### Source passage
++++
The Group follows a through the economic cycle, relationship based, business model with risk management processes, appetites and experienced staff in place.

 

Legal and regulatory: Legal and regulatory risk is the risk of reductions in earnings and/ or value, through financial or reputational loss, from failing to comply with the laws, regulations or codes applicable.

Legal and regulatory exposure is driven by the significant volume of current legislation and regulation within the UK and overseas with which the Group has to comply, along with new or proposed legislation and regulation which needs to be reviewed, assessed and embedded into day-to-day operational and business practices across the Group as a whole.  This is particularly the case in the current market environment, which is witnessing increased levels of government and regulatory intervention in the banking sector.

 

The Group continues to face political and regulatory scrutiny as a result of the Group's perceived systemic importance following the acquisition of HBOS.  At the time of the acquisition, the Office of Fair Trading (OFT) identified some competition concerns in the UK personal current accounts and mortgages markets and for SME banking in Scotland.  The OFT reiterated that it would keep these under review and consider whether to refer any banking markets to the Competition Commission if it identifies any prevention, restriction or distortion of competition.

 

The UK Government appointed an Independent Commission on Banking to review possible structural measures to reform the banking system and promote stability and competition. That commission will publish its final report by the end of September 2011.  The Treasury Select Committee is conducting an examination of competition in retail banking.  It is too early to quantify the potential impact of these developments on the Group.

 

From April 2011, lead regulation and supervision of the Group's activities will begin transitioning from the FSA to the new Financial Conduct Authority for conduct of business supervision and the Prudential Regulatory Authority for capital and liquidity supervision.  In addition, from 2011, the European Banking Authority, the European Insurance and Occupational Pensions Authority and the European Securities and Markets Authority as new EU Supervisory Authorities are likely to have greater influence on regulatory approaches across the EU.  These could lead to changes in how the Group is regulated and supervised on a day-to-day basis.

 

Evolving capital and liquidity requirements continue to be a priority for the Group. In September 2010 and further clarified in December 2010, the Basel Committee on Banking Supervision put forward proposals for a reform package which changes the regulatory capital and liquidity standards, the definition of 'capital', introduces new definitions for the calculation of counterparty credit risk and leverage ratios, additional capital buffers and development of a global liquidity standard. Implementation of these changes is expected to be phased in between 2012 and 2018.
++++
### Stated exercise
In the legal and regulatory risk passage, by when will the Independent Commission on Banking publish its final report? The material after this is from a different source.

### Information shown
++++
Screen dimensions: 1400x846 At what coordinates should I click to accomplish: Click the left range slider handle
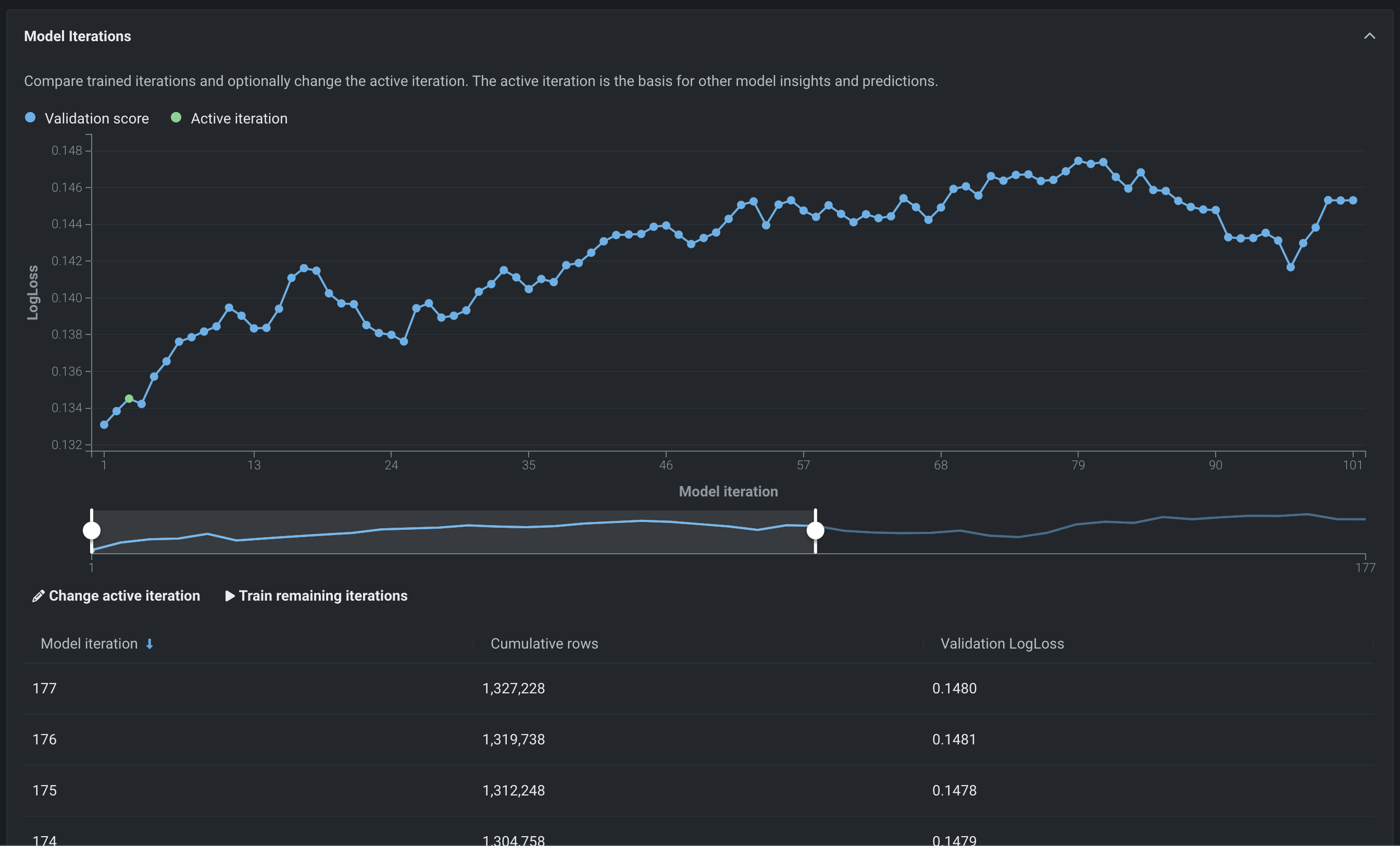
++++
### Exercise response
By the end of September 2011.